▶ [Soal Tertulis 1]
Menurut berita tentang tarif Trump, berapa besar tarif resiprokal yang ditetapkan Amerika Serikat terhadap Indonesia?
▶ [Soal Tertulis 2]
Teruskan berita tentang tarif Trump mulai setelah kalimat terakhirnya.

▶ [Teks yang Diberikan]
□ □ □ □ □ □ □

Petaka Horor Tarif Trump, RI Kalah dari Malaysia-Jadi Tempat "Sampah"

4 hours ago 3

Jakarta, CNBC Indonesia - Wakil Ketua Komisi Pengawas Persaingan Usaha (KPPU) Aru Armando mengingatkan, kebijakan tarif resiprokal yang ditetapkan pemerintah Amerika Serikat (AS) terhadap Indonesia sebesar 32% dapat memicu kekalahan produk nasional di pasar ekspor, gelombang PHK, hingga serbuan produk asing ke dalam negeri.

"Seperti yang kita ketahui bersama, Presiden Amerika Serikat Donald Trump telah menetapkan tarif resiprokal kepada Indonesia sebesar 32%. Tarif ini juga dikenakan kepada negara Asia lainnya, semisal Malaysia, Taiwan, dan lainnya," kata Aru saat konferensi pers di kantornya, Senin (5/5/2025).

Aru mengatakan, meski saat ini Indonesia telah mengirimkan delegasi untuk bernegosiasi dengan AS. Namun, ketegangan tarif ini menandai adanya eskalasi perang dagang antara AS dan China yang berimbas luas, termasuk pada peta persaingan usaha di dalam negeri.

□ □ □ □ □ □ □

▶ [Baris Tersedia]
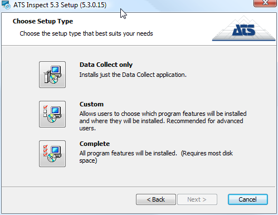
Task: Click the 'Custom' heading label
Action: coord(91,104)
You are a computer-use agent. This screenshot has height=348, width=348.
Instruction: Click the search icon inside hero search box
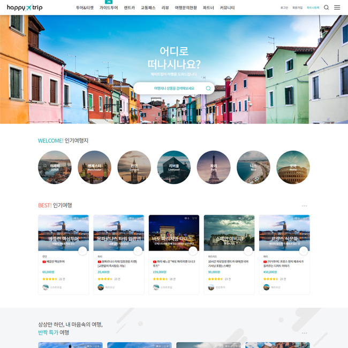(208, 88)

□ □ □ □ □ □ □

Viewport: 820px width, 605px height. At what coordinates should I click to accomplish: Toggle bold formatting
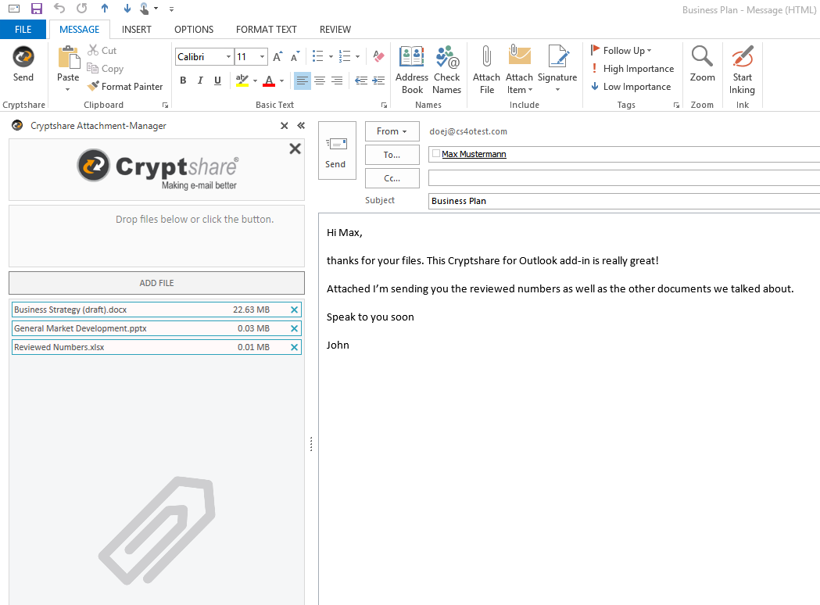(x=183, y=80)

□ □ □ □ □ □ □

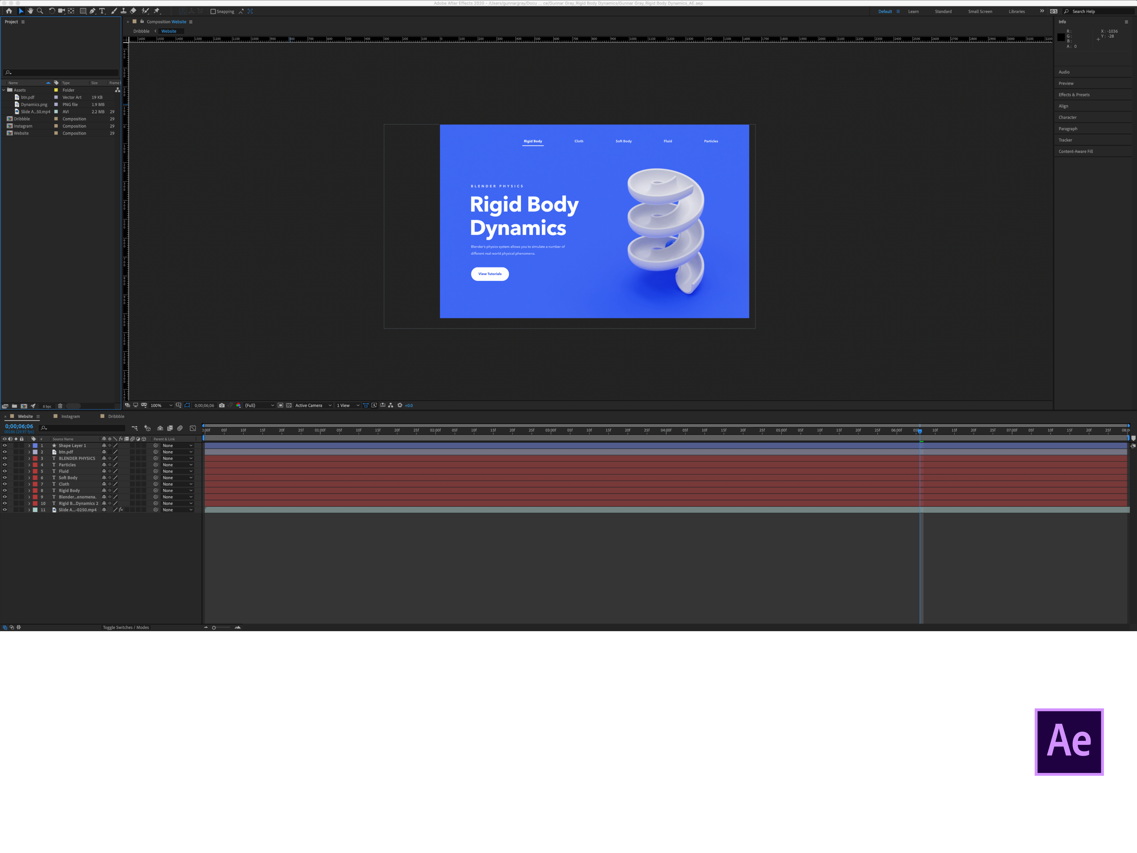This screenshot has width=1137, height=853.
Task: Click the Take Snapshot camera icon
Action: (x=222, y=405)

□ □ □ □ □ □ □

▶ [Hasil Tugas 1]
Sebesar 32%.

▶ [Hasil Tugas 2]
Dia menyebut sektor-sektor andalan ekspor Indonesia, seperti minyak sawit, tekstil, alas kaki, elektronik, karet, hingga kopi berpotensi kehilangan daya saing di pasar AS.

"Contoh paling nyata adalah untuk produk minyak sawit. Minyak sawit Indonesia di Amerika Serikat akan kalah bersaing karena harganya tentu akan lebih mahal, bahkan juga dibandingkan dengan Malaysia," ucapnya.

Sementara itu, Malaysia hanya dikenakan tarif 24%, lebih rendah dibanding Indonesia yang dikenakan tarif 32%. Imbasnya, volume ekspor produk-produk tersebut diprediksi akan turun drastis.

"Pemerintah wajib mendorong para eksportir untuk mencari pasar alternatif seperti Eropa, China, Timur Tengah, atau Afrika," tegas Aru.

Kendati demikian, dia mengingatkan proses diversifikasi pasar butuh waktu, strategi baru, dan kesiapan dari pelaku usahanya sendiri.

Indonesia Terancam Jadi Tempat "Pembuangan" Produk Dunia

Tak hanya kehilangan pasar, Indonesia juga berpotensi menjadi lahan "pembuangan" produk dari negara lain yang gagal masuk pasar AS akibat adanya tarif tinggi ini.

"Indonesia akan mengalami kondisi yang dinamakan oversupply komoditas," ungkapnya.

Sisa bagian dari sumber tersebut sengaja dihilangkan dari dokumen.